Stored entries
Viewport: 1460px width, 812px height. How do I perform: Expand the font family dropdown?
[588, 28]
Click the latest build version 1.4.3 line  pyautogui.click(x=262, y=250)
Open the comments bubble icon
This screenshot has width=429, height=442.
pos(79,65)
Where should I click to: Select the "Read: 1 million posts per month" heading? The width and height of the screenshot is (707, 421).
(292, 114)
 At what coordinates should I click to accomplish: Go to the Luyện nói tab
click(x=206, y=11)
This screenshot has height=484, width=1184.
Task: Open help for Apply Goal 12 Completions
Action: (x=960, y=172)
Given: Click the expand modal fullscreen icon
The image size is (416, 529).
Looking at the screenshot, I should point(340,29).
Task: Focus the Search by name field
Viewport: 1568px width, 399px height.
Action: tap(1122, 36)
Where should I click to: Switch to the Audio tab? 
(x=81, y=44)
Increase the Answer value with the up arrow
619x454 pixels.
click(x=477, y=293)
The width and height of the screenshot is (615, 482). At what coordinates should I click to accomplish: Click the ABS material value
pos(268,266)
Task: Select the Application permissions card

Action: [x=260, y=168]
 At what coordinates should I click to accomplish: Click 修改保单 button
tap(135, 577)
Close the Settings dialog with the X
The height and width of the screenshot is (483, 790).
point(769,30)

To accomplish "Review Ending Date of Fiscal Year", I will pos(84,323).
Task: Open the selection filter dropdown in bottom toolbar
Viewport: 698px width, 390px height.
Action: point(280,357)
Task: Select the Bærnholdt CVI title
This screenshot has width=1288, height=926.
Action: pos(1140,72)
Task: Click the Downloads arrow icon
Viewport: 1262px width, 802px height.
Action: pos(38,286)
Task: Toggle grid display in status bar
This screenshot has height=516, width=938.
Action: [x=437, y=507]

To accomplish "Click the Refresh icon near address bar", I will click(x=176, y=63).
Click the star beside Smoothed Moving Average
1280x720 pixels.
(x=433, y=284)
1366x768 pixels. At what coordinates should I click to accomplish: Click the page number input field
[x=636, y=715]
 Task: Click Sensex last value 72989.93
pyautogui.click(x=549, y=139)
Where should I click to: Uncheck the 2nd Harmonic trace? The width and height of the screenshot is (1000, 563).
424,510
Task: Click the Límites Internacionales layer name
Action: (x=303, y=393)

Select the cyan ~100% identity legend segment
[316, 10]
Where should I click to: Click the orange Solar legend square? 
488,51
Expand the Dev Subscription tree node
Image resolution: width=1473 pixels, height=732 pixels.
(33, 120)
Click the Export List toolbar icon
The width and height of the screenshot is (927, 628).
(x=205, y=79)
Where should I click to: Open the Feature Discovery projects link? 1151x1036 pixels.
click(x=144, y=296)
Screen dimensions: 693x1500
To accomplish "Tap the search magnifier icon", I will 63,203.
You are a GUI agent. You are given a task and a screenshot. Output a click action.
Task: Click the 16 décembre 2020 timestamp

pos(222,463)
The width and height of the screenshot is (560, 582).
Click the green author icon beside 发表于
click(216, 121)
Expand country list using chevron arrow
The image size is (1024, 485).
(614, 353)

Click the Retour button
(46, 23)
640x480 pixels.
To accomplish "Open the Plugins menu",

What the exercise asks
Across all of the records above, how many lines include the string "will"? Answer with one number only.

Response box
3